Five Hilarious Fashion Rules From My Childhood

Five hilarious fashion rules from the 1950’s and 60’s. It is fabulous to live in a time of fashion freedoms. There are still “rules” that people in certain professions are expected to follow, and there are still social norms to be respected (no nudity at the Mall, e.g.). But for the most part, we are free to choose our wardrobes according to our tastes, whims, budgets, and creativity.

One of my hobbies is reading fashion and style books, both modern and vintage. Some of them do provide helpful ideas, like The Curated Closet by Anuschka Rees, and How To Get Dressed by Alison Freer. Some are considered classics, like the little paperback style guide Simple Isn’t Easy by Olivia Goldsmith. It’s one of my favorites.

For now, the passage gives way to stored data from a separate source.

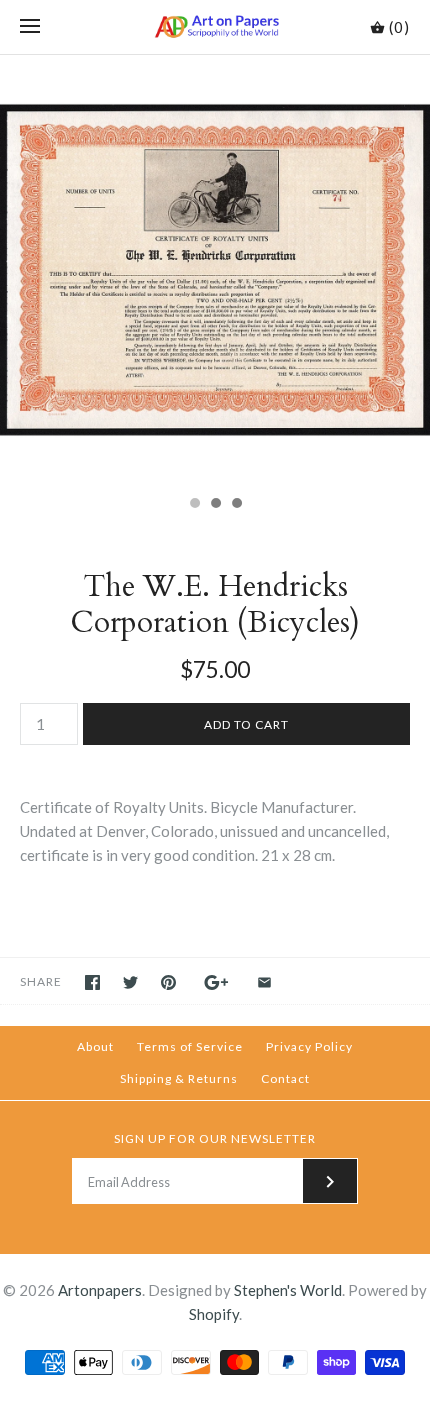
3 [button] (236, 505)
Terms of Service (190, 1046)
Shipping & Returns (179, 1078)
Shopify (214, 1314)
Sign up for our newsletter (215, 1138)
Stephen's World (288, 1290)
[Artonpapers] (215, 27)
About (95, 1046)
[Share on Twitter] (130, 982)
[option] (215, 270)
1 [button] (194, 505)
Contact (285, 1078)
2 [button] (215, 505)
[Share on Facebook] (92, 982)
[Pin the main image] (168, 982)
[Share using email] (264, 982)
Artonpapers (100, 1290)
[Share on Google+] (216, 982)
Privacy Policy (309, 1046)
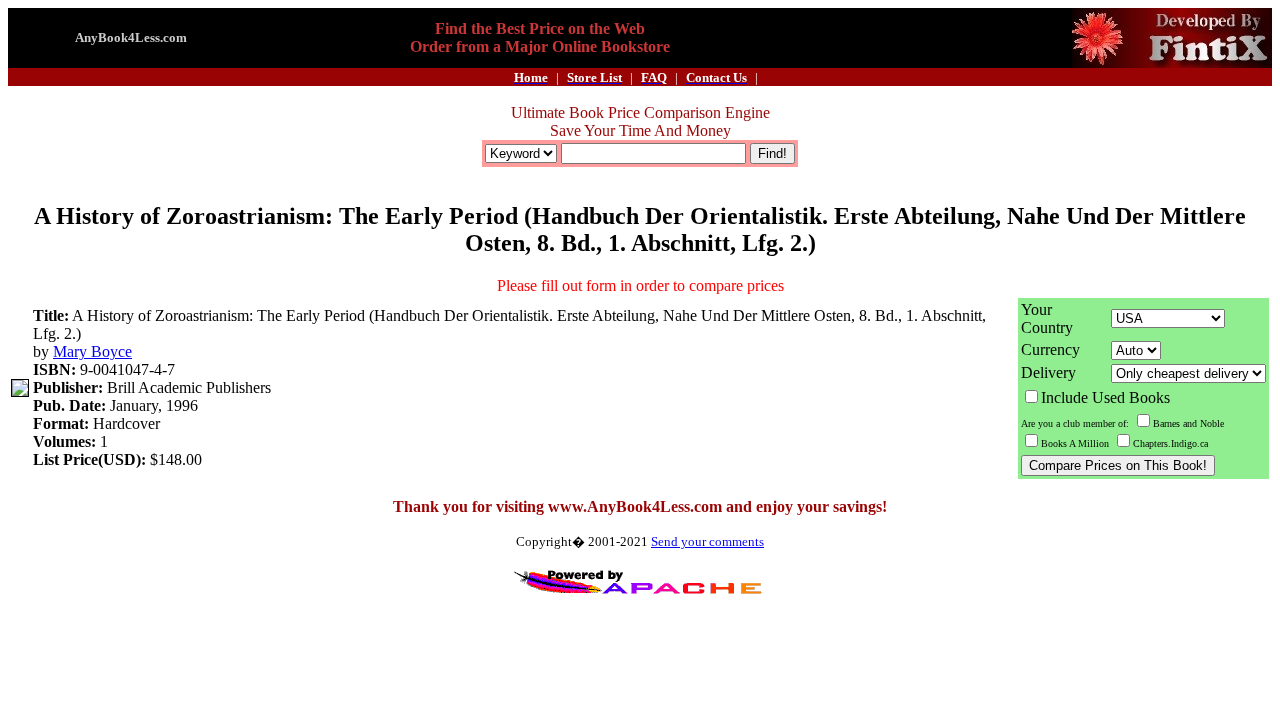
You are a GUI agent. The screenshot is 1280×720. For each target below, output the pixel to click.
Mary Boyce (92, 351)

I’ve been reading (and laughing myself silly at times) a 1964 style book: A Guide to Elegance by Genevieve Antione Dariaux. Ms. Dariaux was the director of style for the haute couture house of Nina Ricci. She no doubt is among the most elegant women in France, and her little book encourages us to follow her example.

It’s a charming read, and I recommend it for enjoyment as well as a few useful style tips, such as what to wear to Black Tie/White Tie/Dinner Party events. The book is infused, however, with the non-feminist sensibilities of its time, and its very serious pronouncements sound hilarious today. There’s also an expectation of the lifestyle of the “upper” class and how that woman goes about daily life: morning tweed suits followed by an afternoon dress, then of course your dinner frock. And the ultimate goal of attracting a fine husband.

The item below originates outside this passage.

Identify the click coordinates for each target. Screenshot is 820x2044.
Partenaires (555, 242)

Here are a few tidbits of advice from the book, from the time of Father Knows Best and the Leave It To Beaver. Please let us know if you remember any similar “rules” from days gone by:

“Pastel accessories with a city outfit often seem rather insipid” I think the pastel blue puff is fab.

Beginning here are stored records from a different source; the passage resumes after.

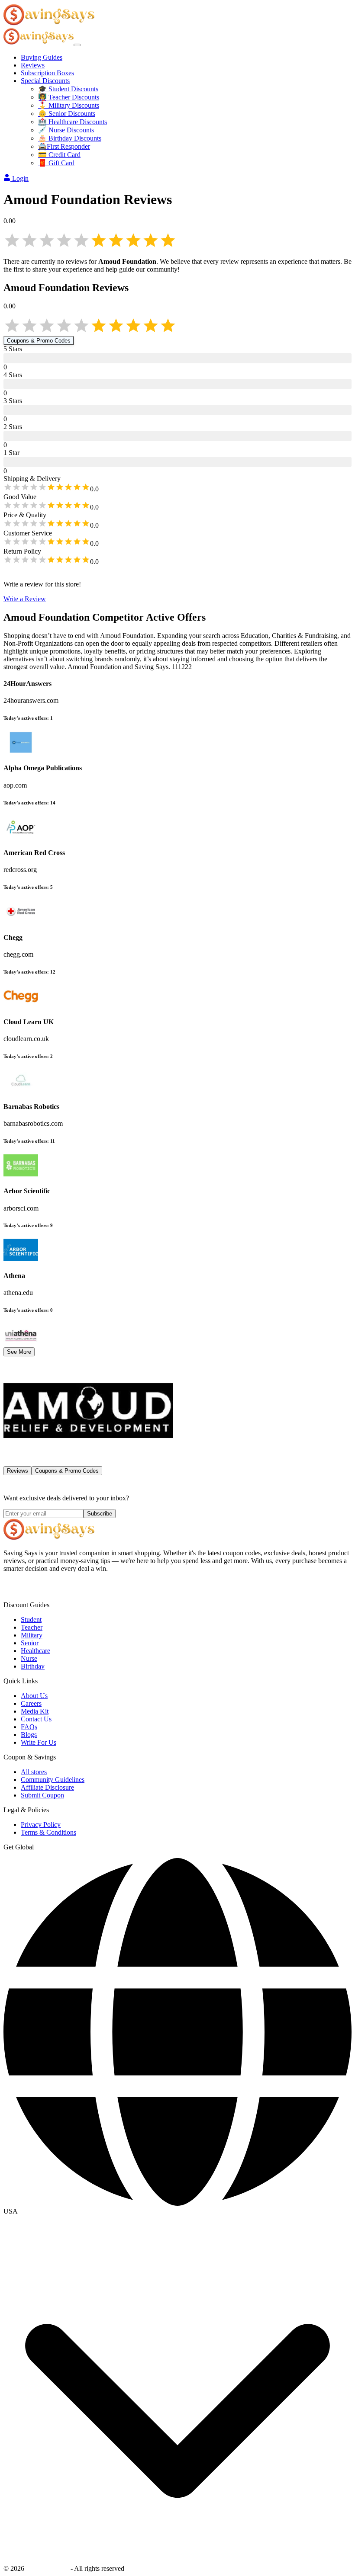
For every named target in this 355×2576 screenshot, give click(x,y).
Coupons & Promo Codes (39, 340)
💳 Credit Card (59, 154)
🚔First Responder (64, 146)
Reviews (33, 65)
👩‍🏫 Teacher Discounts (68, 97)
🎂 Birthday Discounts (69, 138)
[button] (177, 2211)
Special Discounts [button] (45, 80)
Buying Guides (41, 57)
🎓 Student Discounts (68, 89)
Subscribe (99, 1513)
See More (19, 1352)
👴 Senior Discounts (66, 113)
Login (20, 178)
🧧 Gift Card (56, 163)
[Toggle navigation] (77, 45)
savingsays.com (47, 2568)
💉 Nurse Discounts (66, 130)
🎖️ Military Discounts (68, 105)
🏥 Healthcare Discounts (72, 121)
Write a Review (24, 598)
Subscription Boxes (47, 73)
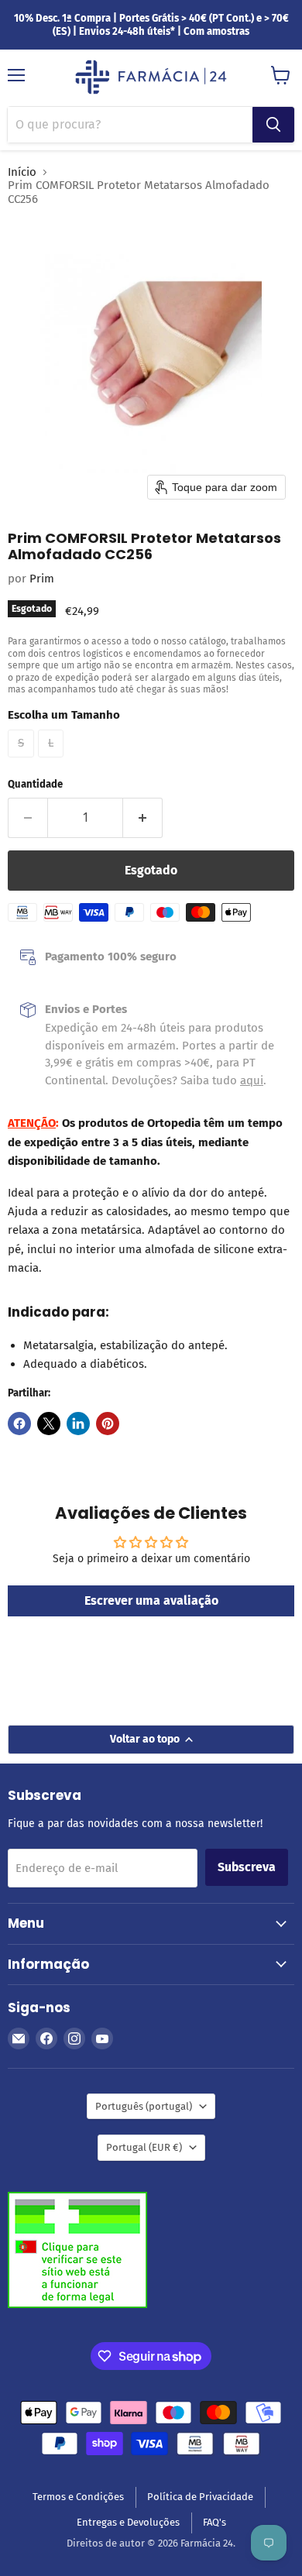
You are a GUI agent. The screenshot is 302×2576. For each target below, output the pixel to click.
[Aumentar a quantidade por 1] (143, 818)
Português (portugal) (143, 2106)
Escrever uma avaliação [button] (151, 1600)
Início (22, 172)
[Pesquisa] (273, 125)
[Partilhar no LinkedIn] (78, 1423)
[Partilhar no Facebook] (19, 1423)
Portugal (144, 2147)
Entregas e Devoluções (128, 2522)
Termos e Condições (78, 2496)
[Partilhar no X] (48, 1423)
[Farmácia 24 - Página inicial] (151, 78)
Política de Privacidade (200, 2496)
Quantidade (35, 784)
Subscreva (247, 1867)
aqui (251, 1080)
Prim (41, 579)
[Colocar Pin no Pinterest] (107, 1423)
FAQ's (214, 2522)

“The basic minimum coat wardrobe of a well dressed woman [includes] a silk evening coat – more chic than a fur coat, in my opinion, and far more elegant than a fur jacket.”

“After forty you should adopt a simple hairstyle: either short or pinned up in a French roll or a chignon; but never in any case long, glamorous tresses hanging down to your shoulder.”

Hello, gorgeous. Source.

“It is a good rule never to go shopping for clothes with a girlfriend. Since she is often an unwitting rival as well, she will unconsciously demolish everything that suits you best.”

“It is always good fashion to match: your raincoat, rain hat and umbrella; your dressing gown and bedroom slippers; and your suit blouse and jacket lining.”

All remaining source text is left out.